W orking alongside Tiger Woods does not afford time to look up and smell the flowers. Woods won 13 of his 15 major titles with Steve Williams as caddie, a run the New Zealander quickly came to realise was about business rather than pleasure.

“Tiger’s only acceptance of a good week came with a win,” Williams says. “Every week with Tiger, unless he won there was just more pressure on the next one. I have never met someone for whom winning was so important, the be all and end all.

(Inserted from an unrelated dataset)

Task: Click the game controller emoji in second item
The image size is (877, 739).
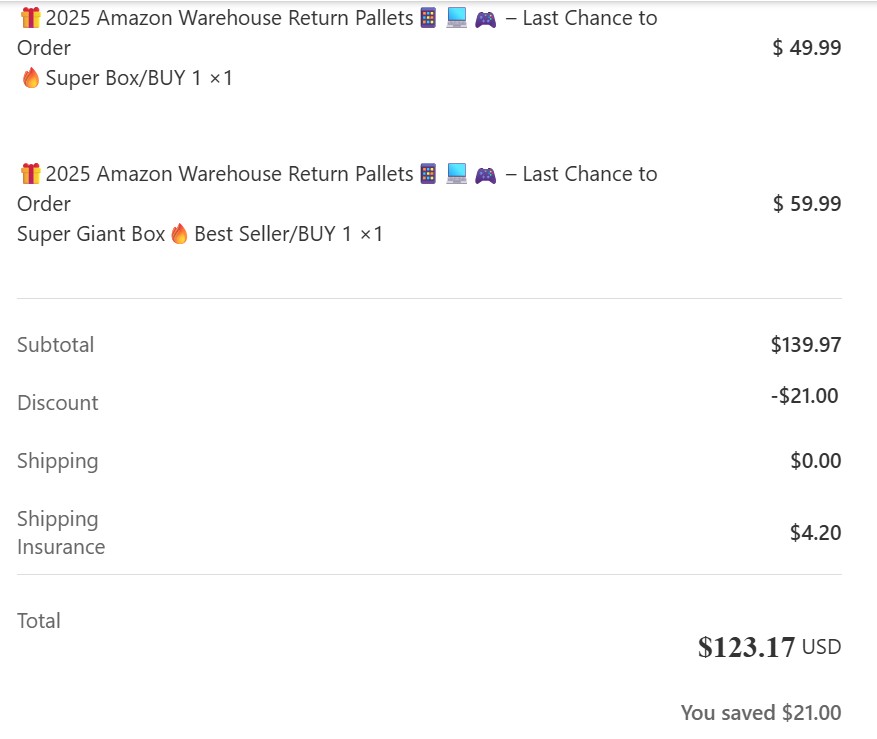Action: click(485, 175)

“I wish I could say I enjoyed it but when Tiger won a major championship, it was straight on to the next one. The epitome of that was when he won Pebble Beach by 15 strokes [the 2000 US Open]. One of the very next things he said to me after signing his card was: ‘Steve, you need to get your ass across the water and get all the detail from St Andrews so I can win there as well.’ That was the kind of pressure you were under. I remember sitting at the airport that night in San Francisco, thinking I should be enjoying myself but thinking all the things I needed to know about St Andrews.

“He wanted to break Jack Nicklaus’s record of 18 majors. That was his goal. He would tick one off then move to the next one.”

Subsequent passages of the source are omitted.